Appeal from the United States District Court for the District of
South Carolina, at Anderson. Henry M. Herlong, Jr., District
Judge. (8:06-cr-00246)
Submitted: August 30, 2007 Decided: September 5, 2007
Before MICHAEL, KING, and SHEDD, Circuit Judges.
Affirmed by unpublished per curiam opinion.
Andrew Mackenzie, BARRETT MACKENZIE, L.L.C., Greenville, South
Carolina, for Appellant. Maxwell Barnes Cauthen, III, OFFICE OF
THE UNITED STATES ATTORNEY, Greenville, South Carolina, for
Appellee.
Unpublished opinions are not binding precedent in this circuit.
PER CURIAM:
Issac Jermaine Brown appeals his conviction following his
guilty plea to possession of a firearm by a convicted felon. His
attorney filed a brief pursuant to Anders v. California, 386 U.S.

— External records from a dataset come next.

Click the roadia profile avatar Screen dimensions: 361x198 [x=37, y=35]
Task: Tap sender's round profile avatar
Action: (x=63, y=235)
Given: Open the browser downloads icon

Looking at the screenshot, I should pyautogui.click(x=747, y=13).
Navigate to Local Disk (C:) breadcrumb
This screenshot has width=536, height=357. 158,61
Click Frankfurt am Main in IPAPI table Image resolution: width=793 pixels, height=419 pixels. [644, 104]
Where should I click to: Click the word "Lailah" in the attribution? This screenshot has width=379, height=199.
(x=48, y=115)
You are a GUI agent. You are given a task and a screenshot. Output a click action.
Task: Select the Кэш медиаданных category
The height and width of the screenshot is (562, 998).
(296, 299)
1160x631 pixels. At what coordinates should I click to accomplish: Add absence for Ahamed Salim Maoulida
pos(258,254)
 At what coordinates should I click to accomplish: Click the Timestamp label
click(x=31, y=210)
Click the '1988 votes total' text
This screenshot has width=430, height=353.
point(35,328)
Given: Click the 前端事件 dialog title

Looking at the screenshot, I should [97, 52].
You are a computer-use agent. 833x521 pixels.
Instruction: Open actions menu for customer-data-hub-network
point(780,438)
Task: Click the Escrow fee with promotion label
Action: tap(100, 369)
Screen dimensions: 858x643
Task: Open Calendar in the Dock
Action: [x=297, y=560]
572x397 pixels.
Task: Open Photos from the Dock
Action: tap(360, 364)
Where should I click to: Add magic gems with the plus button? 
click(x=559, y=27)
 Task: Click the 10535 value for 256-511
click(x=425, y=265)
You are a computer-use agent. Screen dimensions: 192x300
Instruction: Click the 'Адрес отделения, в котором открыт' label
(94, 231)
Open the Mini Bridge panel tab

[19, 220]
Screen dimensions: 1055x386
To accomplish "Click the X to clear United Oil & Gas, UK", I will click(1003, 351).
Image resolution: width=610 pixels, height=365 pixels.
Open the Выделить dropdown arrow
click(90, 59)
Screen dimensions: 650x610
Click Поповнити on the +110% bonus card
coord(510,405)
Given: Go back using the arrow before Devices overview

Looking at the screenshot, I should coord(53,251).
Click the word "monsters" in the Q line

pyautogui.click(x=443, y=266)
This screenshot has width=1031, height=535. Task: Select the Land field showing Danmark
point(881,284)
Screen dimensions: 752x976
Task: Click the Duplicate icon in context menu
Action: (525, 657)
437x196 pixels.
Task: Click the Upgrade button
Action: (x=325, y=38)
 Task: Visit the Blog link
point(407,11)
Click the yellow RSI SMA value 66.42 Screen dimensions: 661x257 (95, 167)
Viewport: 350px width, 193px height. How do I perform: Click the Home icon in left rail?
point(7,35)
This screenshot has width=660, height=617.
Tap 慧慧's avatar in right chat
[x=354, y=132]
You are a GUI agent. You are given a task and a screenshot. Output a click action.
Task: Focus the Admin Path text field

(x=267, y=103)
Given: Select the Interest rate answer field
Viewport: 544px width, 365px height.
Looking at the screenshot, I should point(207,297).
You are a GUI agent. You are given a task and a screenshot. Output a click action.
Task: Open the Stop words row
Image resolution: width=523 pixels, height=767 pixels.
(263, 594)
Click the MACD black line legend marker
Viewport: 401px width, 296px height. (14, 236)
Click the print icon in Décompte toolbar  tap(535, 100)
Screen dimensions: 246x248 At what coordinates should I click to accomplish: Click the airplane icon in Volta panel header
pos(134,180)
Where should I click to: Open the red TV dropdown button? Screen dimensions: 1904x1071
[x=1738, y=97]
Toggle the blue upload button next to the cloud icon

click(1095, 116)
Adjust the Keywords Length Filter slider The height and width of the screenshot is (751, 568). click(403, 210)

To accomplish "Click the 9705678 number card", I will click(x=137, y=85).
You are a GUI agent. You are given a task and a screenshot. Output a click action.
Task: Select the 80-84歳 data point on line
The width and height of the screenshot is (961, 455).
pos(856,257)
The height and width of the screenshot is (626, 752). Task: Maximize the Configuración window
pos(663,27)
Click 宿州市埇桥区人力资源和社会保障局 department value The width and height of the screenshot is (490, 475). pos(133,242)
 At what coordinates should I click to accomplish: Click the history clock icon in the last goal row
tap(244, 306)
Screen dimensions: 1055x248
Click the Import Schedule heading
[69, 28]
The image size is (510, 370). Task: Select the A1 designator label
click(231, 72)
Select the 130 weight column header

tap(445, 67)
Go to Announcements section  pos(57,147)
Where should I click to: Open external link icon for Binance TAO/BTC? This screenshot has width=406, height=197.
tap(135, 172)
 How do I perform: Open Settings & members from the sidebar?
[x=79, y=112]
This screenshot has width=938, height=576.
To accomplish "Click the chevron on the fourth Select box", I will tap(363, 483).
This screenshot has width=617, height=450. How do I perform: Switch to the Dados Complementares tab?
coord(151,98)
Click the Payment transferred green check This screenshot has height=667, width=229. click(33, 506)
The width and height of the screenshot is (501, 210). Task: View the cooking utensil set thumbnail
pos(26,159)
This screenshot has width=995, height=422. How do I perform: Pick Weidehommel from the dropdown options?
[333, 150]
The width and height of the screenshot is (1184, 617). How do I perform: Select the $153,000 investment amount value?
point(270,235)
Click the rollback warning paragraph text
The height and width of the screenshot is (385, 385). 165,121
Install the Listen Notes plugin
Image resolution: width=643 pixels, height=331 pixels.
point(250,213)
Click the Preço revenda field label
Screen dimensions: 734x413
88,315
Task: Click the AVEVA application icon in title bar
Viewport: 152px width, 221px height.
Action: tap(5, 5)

738 (1967). Brown’s Anders brief raises the issue of whether his
plea was knowing and voluntary. Brown filed a supplemental pro se
brief raising the issues of whether the Armed Career Criminal Act
was applied in error to his sentence and whether counsel was
ineffective for allegedly failing to examine Brown’s prior
conviction file. The Government has declined to file a responding
brief. Finding no reversible error, we affirm.
Brown suggests that his guilty plea was not knowing and
voluntary. Brown never sought to withdraw his guilty plea, and we
therefore review his allegations for plain error. See United
States v. Martinez, 277 F.3d 517, 525-26 (4th Cir. 2002). The
district court ensured that Brown fully understood the significance
of his guilty plea and that the plea was knowing and voluntary.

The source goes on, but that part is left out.